*TEXTE À LIRE*
□ □ □ □
Faut-il y voir une marque du contexte politique, Emmanuel Macron ayant affirmé à plusieurs reprises vouloir faire de l’école le lieu du « combat » pour une « reconquête républicaine » ?
C’est encore une fois dans l’esprit de la loi de 2004. Le port de signes religieux était déjà considéré en creux dans ce texte comme contraire aux objectifs de l’égalité des chances, de l’égalité devant l’acquisition des valeurs, de l’égalité entre les filles et les garçons, etc. Sur le plan politique, nous sommes dans l’accentuation de cette vision. Avec tout le problème, concernant l’abaya, encore une fois, que nous ne sommes pas là dans un signe religieux classiquement admis. De ce fait, quelles peuvent être les limites d’une telle décision dans les établissements scolaires ? Implicitement, cela peut conduire les autorités à prendre en compte d’autres éléments, éventuellement discriminants, sur le faciès ou l’origine par exemple.
Mais comment faire la part des choses entre l’élève qui va porter une abaya ou un qamis en le revendiquant ou pas ? C’est laisser les personnels arbitrer, sur le terrain, des motivations de l’élève. Un vrai casse-tête finalement ?
Oui, c’est tout le problème de l’approche subjective, elle va conduire à des inégalités. Donc ce n’est pas entièrement satisfaisant. Cela met l’administration dans une position inextricable.
On peut imaginer que vont se multiplier les contentieux sur le respect de la laïcité. Que disent ceux qui ont déjà eu lieu ?
La plupart du temps, la décision de l’administration est validée, sur les jupes longues et les bandanas par exemple à l’école. Il n’y a pas eu pour le moment d’arrêts du Conseil d’État sur les abayas. Ils existent sur les turbans sikhs, que la religion sikh ne considère pourtant pas comme religieux – ce sont les cheveux qui sont sacrés. Ils ont pourtant été interdits par le Conseil d’État qui a considéré qu’il s’agissait de signes religieux « par destination ».
□ □ □ □
*LIGNES DE DONNÉES*
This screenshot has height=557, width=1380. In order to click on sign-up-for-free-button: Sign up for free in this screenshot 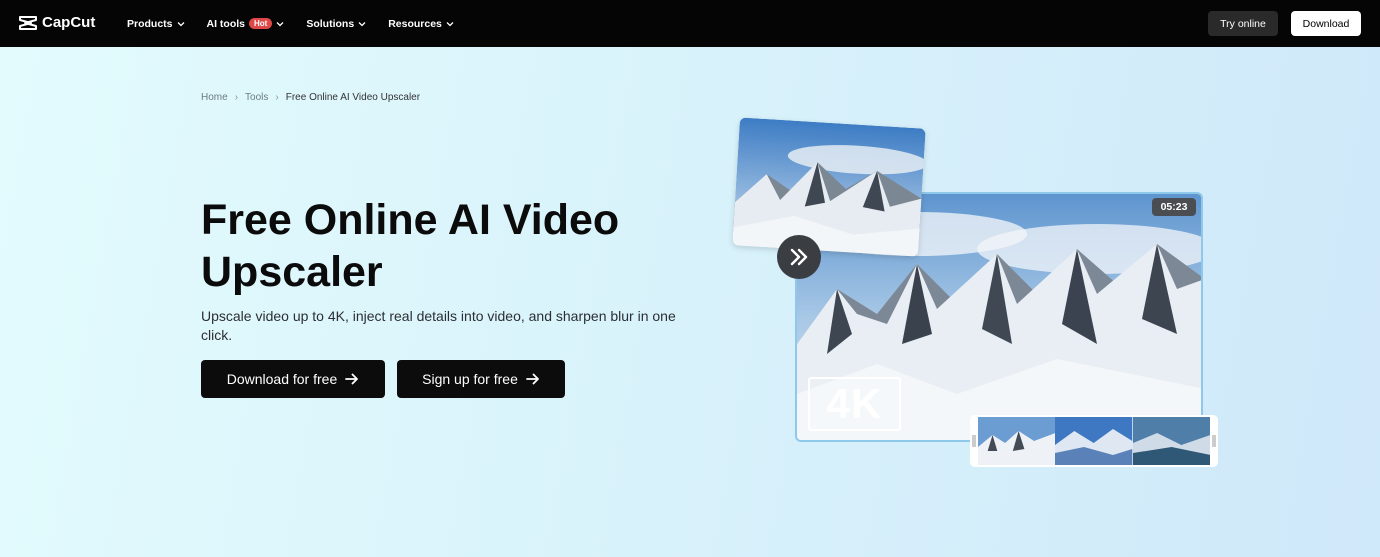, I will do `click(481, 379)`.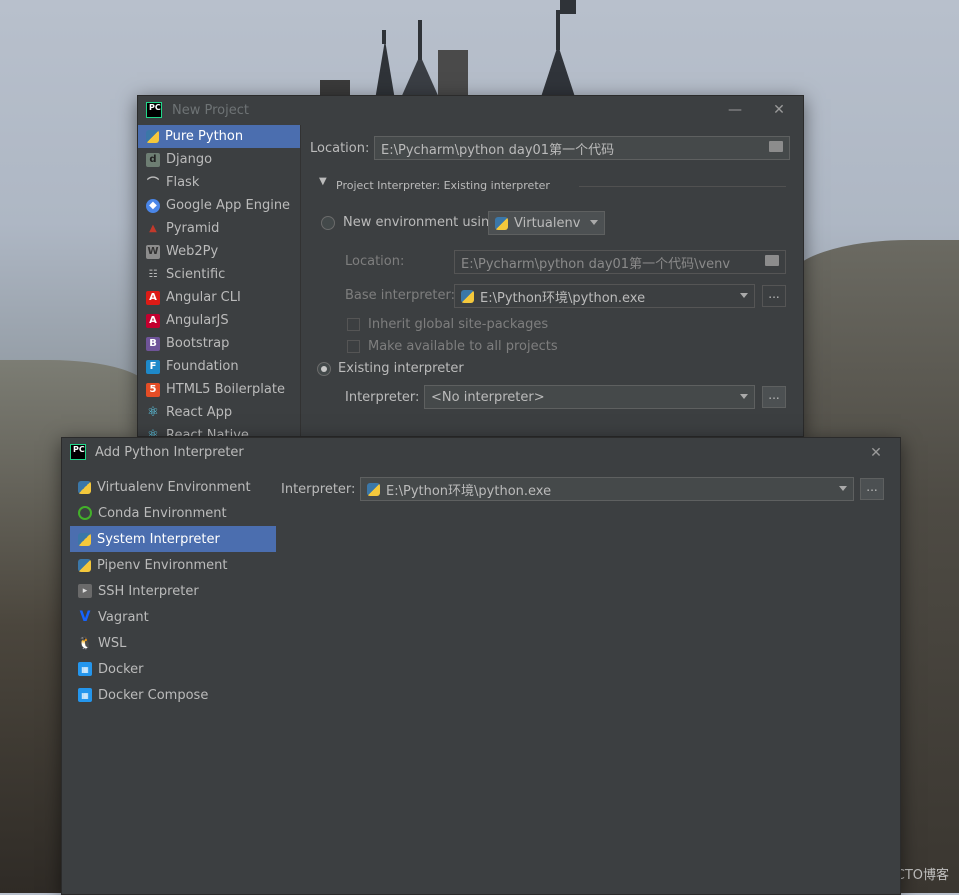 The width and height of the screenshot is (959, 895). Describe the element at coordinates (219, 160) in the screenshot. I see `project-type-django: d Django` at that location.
□ □ □ □
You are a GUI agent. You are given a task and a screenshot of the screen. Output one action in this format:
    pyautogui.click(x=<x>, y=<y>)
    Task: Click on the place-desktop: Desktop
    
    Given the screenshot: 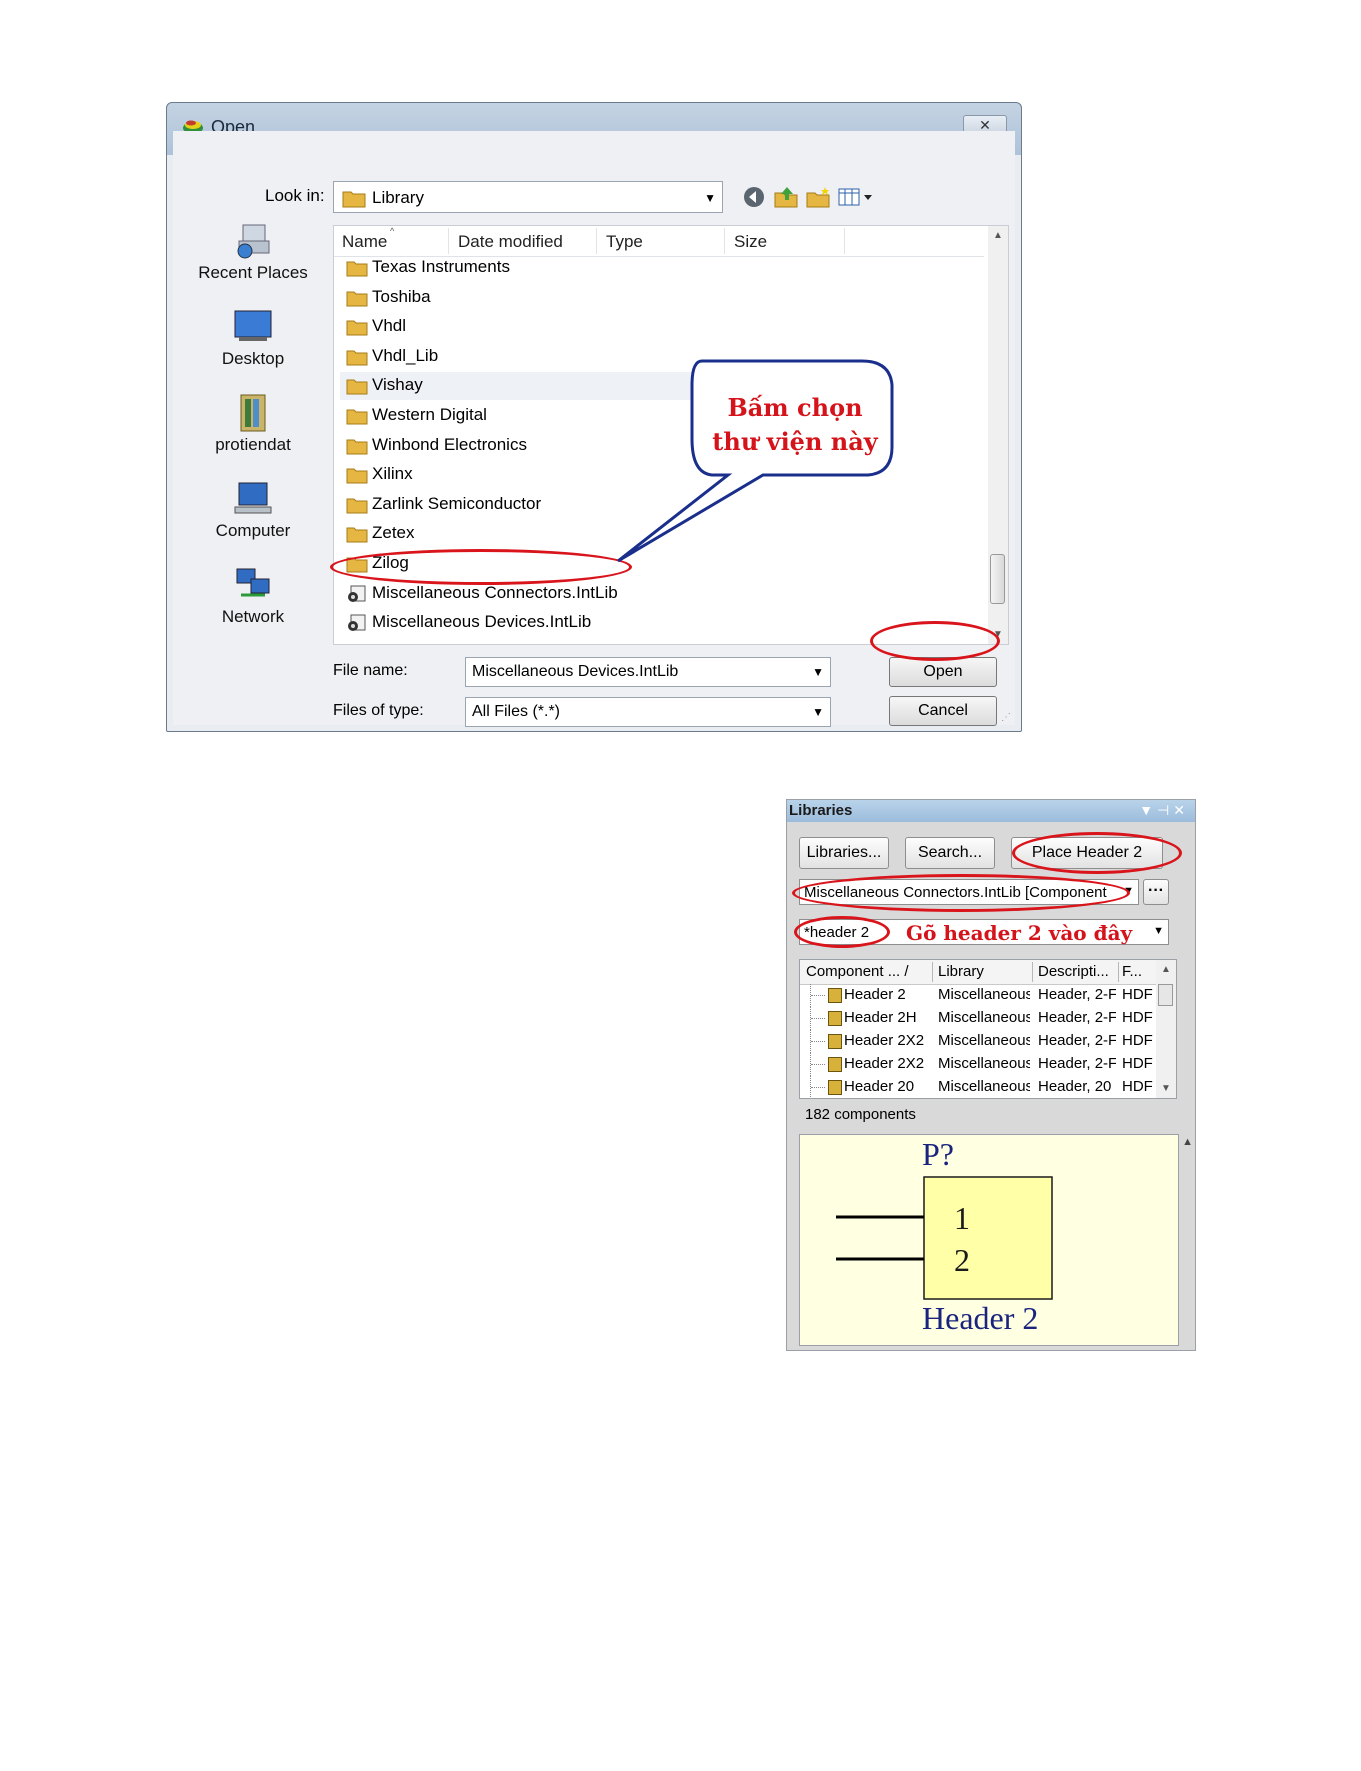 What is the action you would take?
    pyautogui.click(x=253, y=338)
□ □ □ □
*CONSIGNES*
(A) Reformulez sous forme de liste le paragraphe du texte sur la laïcité à l'école qui commence par « La plupart du temps », en conservant ses faits principaux, s'il vous plaît.
(B) Reprenez le texte sur la laïcité à l'école à la suite de sa dernière phrase.

*RÉPONSES ATTENDUES*
(A)
- La décision de l'administration est le plus souvent validée, par exemple pour les jupes longues et les bandanas à l'école.
- Le Conseil d'État n'a pas encore rendu d'arrêt sur les abayas.
- Il s'est prononcé sur les turbans sikhs, que la religion sikhe ne considère pourtant pas comme religieux, puisque ce sont les cheveux qui sont sacrés.
- Il les a interdits, estimant qu'il s'agissait de signes religieux « par destination ».

(B)
Le pouvoir politique insiste sur la nécessité d’une « règle claire » pour le personnel sur le terrain. En tant que juriste, comprenez-vous cet argument ?
La loi de 2004 a aussi été faite pour libérer l’administration de ce poids de savoir que faire du voile. Mais encore faut-il identifier les signes religieux une fois qu’ils sont interdits. Je comprends les difficultés de l’administration scolaire, elle subit elle aussi les effets de cette loi. Demander à un agent public d’identifier un signe religieux, c’est le mettre dans une situation problématique. Il doit sortir de sa neutralité pour dire que telle jupe, tel pantalon révèle l’appartenance religieuse de l’élève qui le porte, alors même que celui-ci peut lui dénier cette portée et que la communauté religieuse ou les autorités religieuses ne considèrent pas cette tenue comme religieuse. L’agent risque également de prendre en compte d’autres éléments pour forger son appréciation comme la couleur de peau de l’élève... Au-delà de la négation de la laïcité, le risque est donc aussi celui de la discrimination.